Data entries

====================

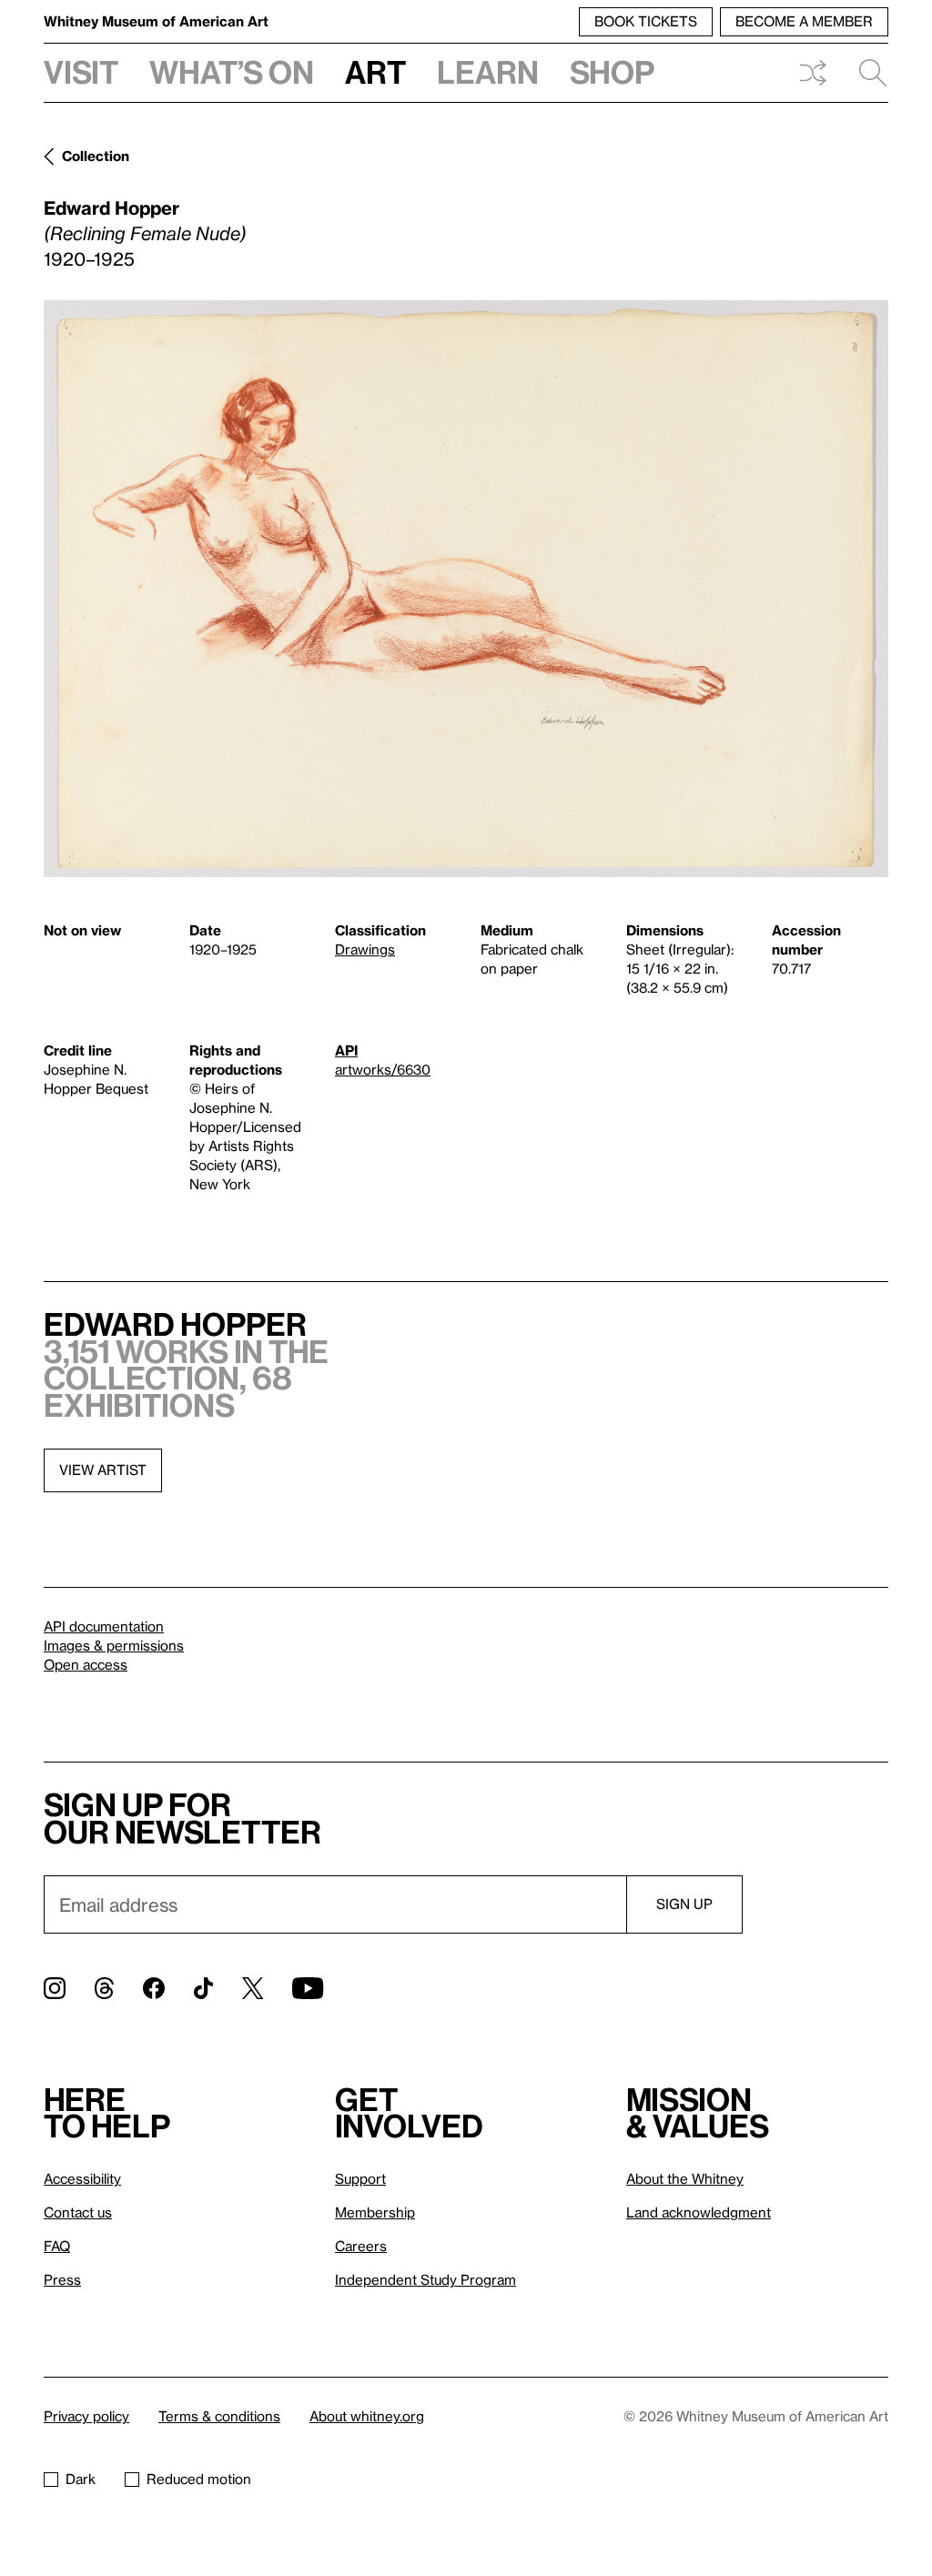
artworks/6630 (383, 1069)
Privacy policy (86, 2416)
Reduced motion (199, 2478)
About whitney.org (366, 2416)
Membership (375, 2212)
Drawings (365, 949)
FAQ (57, 2246)
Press (62, 2279)
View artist (103, 1469)
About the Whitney (685, 2178)
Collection (95, 155)
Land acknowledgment (698, 2212)
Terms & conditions (219, 2416)
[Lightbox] (466, 588)
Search (865, 73)
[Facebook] (153, 1988)
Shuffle (813, 73)
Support (360, 2178)
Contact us (78, 2212)
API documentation (104, 1626)
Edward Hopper (111, 207)
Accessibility (82, 2178)
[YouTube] (308, 1988)
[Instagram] (54, 1988)
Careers (361, 2246)
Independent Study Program (425, 2279)
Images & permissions (114, 1645)
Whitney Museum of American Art (156, 21)
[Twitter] (253, 1988)
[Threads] (104, 1988)
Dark (81, 2478)
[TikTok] (203, 1988)
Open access (85, 1664)
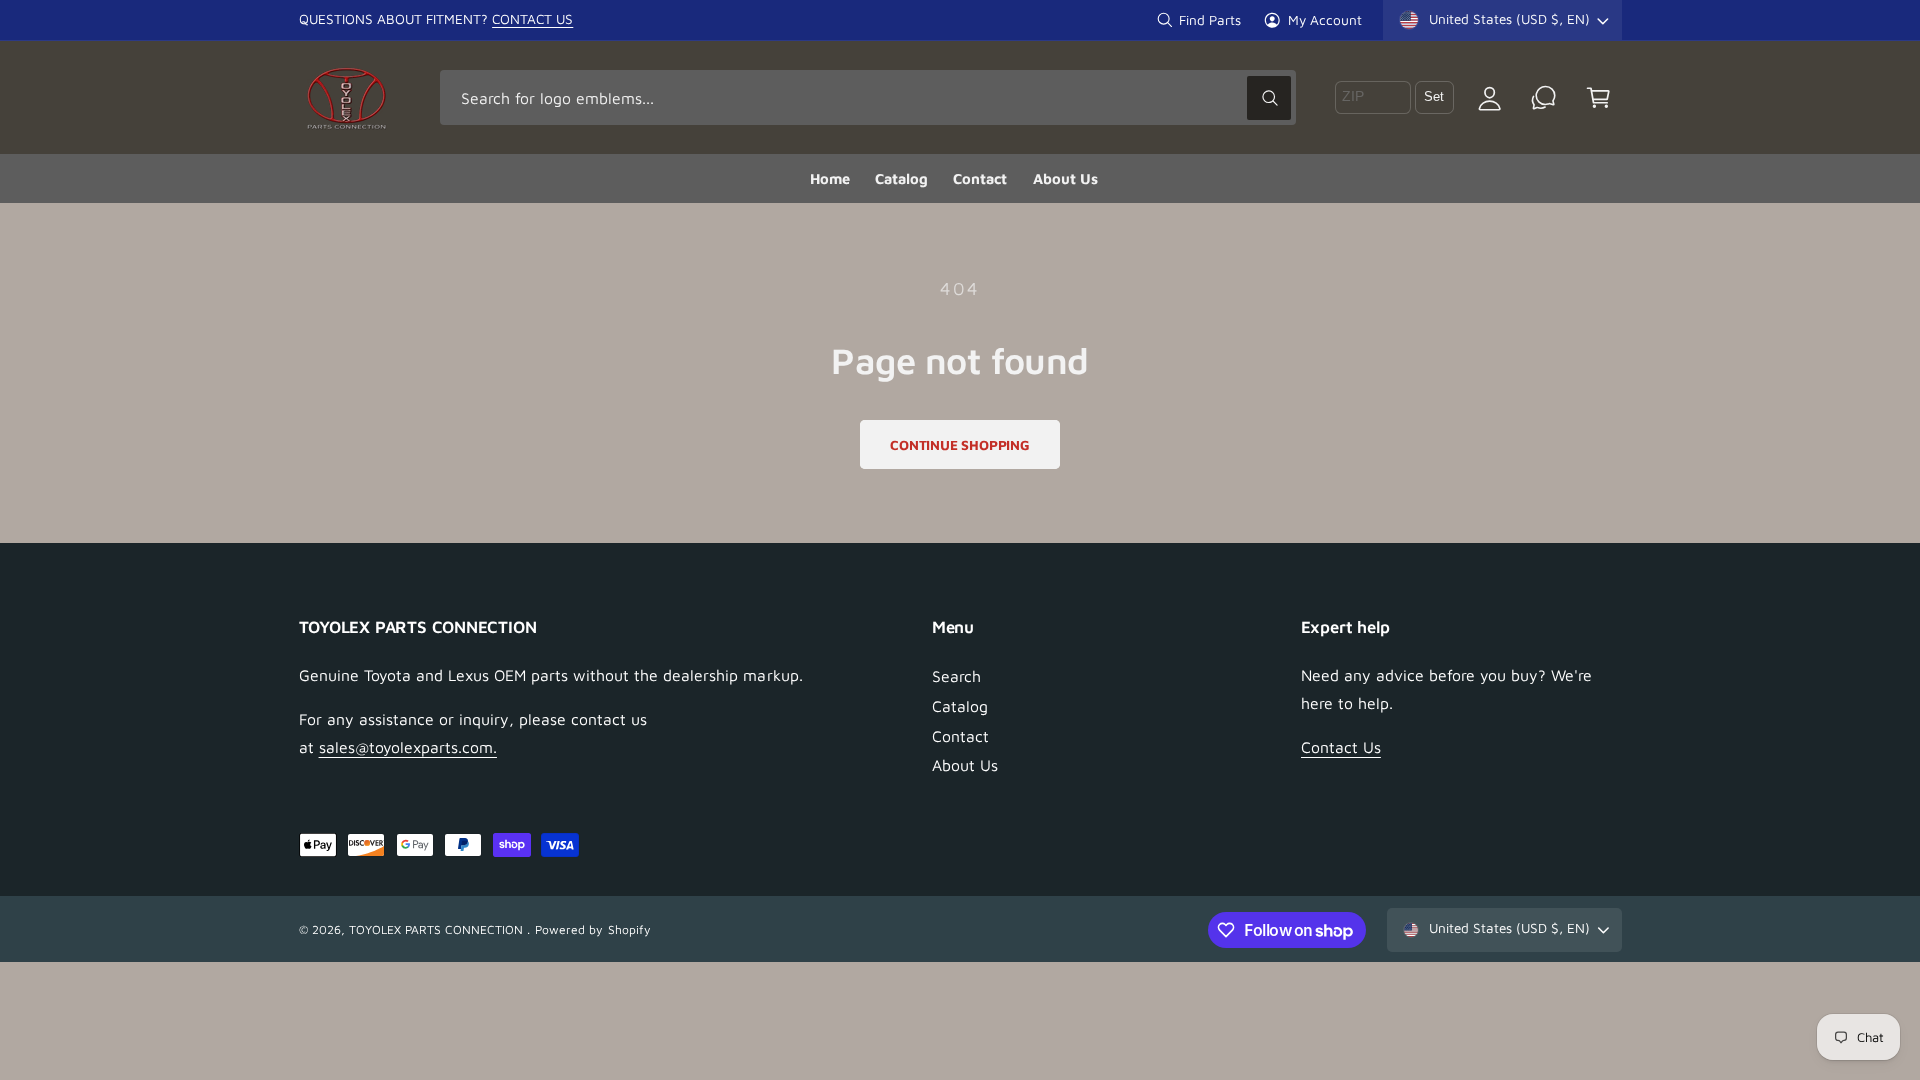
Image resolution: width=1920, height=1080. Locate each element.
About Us (965, 765)
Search (956, 676)
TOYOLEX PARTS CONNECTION (438, 929)
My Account (1325, 20)
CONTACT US (532, 19)
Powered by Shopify (592, 929)
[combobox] (868, 97)
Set (1434, 97)
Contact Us (1341, 747)
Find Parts (1210, 20)
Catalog (960, 706)
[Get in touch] (1544, 97)
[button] (1598, 97)
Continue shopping (960, 445)
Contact (960, 736)
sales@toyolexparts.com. (408, 747)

====================

* Problem to work on
Repeat exactly the lines from the line containing "[Get in touch] (1544, 97)" through the last line of the records above, including both, and nothing else.

* Exercise result
[Get in touch] (1544, 97)
[button] (1598, 97)
Continue shopping (960, 445)
Contact (960, 736)
sales@toyolexparts.com. (408, 747)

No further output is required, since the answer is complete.